Chaque année, la fraude en assurance automobile coûte de 120 à 240 millions d'euros, ressort-il des estimations d'Assuralia, la fédération sectorielle des assureurs. De manière générale, la fraude représente 5 à 10% de la charge des sinistres.

240
millions d'euros
La fraude en assurance automobile coûte de 120 à 240 millions d'euros par an aux assurés belges.

"Et ce sont les assurés honnêtes qui en font les frais!", souligne Hein Lannoy, CEO d'Assuralia. "À cause de tricheurs, le consommateur paie pour son assurance automobile 3 à 6% de plus que nécessaire." En moyenne, cela représente 12 à 24 euros par an par assuré.

Résultats probants dans d'autres pays européens

Pour y remédier, plusieurs compagnies d'assurance se sont regroupées au sein d'une ASBL baptisée Alfa Belgium. Son principal outil de lutte contre la fraude à bien sera une base de données qui va regrouper toutes les informations pertinentes dans ce cadre.

Cette banque de données s'inspire d'exemples déjà opérationnels dans plusieurs pays européens comme en France, en Allemagne ou aux Pays-Bas. Avec "des résultats probants" qui ont permis de détecter des cas de fraude organisée, selon Hein Lannoy. Car si les fraudes occasionnelles sont plus faciles à débusquer, certains malfaiteurs ont mis au point des méthodes très élaborées pour passer sous les radars des différents assureurs.

En recoupant les données, les compagnies d'assurance seront en meilleure position pour retrouver les auteurs de fraude organisée.

Recoupement de données

Ce nouvel instrument, qui sera lancé le mois prochain, doit venir en appui des services antifraude des compagnies d'assurance. Ceux-ci y croiseront les données des sinistres sous forme cryptée afin de détecter les cas suspects. Le patron d'Assuralia cite l'exemple d'un couple impliqué dans une quarantaine d'accidents, toujours en droit, au cours d'une période de six ans. Au total, la fraude a atteint la somme de 180.000 euros.

95%
des sinistres
Selon Dirk Vandenschrick, président de la commission fraude d'Assuralia, l'objectif est que 95% des sinistres automobiles soient enregistrés au sein de la banque de données d'ici la fin de l'année.

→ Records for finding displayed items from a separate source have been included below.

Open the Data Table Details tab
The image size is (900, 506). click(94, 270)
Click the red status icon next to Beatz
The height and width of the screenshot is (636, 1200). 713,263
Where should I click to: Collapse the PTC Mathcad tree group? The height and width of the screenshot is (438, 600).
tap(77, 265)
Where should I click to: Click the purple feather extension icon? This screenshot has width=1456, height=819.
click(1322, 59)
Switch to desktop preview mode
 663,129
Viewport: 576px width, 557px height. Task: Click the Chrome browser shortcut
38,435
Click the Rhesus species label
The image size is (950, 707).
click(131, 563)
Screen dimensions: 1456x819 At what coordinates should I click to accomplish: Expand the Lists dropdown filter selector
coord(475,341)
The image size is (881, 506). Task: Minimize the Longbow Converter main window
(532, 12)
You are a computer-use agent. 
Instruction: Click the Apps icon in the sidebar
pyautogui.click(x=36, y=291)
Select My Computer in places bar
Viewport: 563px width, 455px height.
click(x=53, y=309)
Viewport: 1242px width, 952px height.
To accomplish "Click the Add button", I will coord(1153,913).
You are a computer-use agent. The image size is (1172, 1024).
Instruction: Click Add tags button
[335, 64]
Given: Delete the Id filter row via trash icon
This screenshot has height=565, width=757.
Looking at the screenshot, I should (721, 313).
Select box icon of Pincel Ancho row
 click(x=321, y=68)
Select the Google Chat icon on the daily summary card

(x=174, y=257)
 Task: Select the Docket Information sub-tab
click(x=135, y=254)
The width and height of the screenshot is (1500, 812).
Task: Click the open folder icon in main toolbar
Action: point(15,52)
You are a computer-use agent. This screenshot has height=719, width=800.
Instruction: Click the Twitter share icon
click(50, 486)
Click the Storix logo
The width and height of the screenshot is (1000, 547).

En recoupant les données, les compagnies d'assurance seront en meilleure position pour retrouver les auteurs de fraude organisée. Assuralia veut rassurer les clients quant au caractère confidentiel de ces informations. Il n'y aura pas d'échanges directs entre les assureurs, tout sera concentré en un point central en respectant le règlement général sur la protection des données.

Extension progressive

"D'ici la fin de l'année, nous voulons enregistrer quelque 95% des sinistres au sein de la banque de données", explique Dirk Vandenschrick, président de la commission fraude d'Assuralia. "Pratiquement chaque accident de la circulation y sera recensé."

Si dans un premier temps, cet outil n'est destiné qu'aux accidents automobiles, il sera progressivement étendu à d'autres assurances dommages.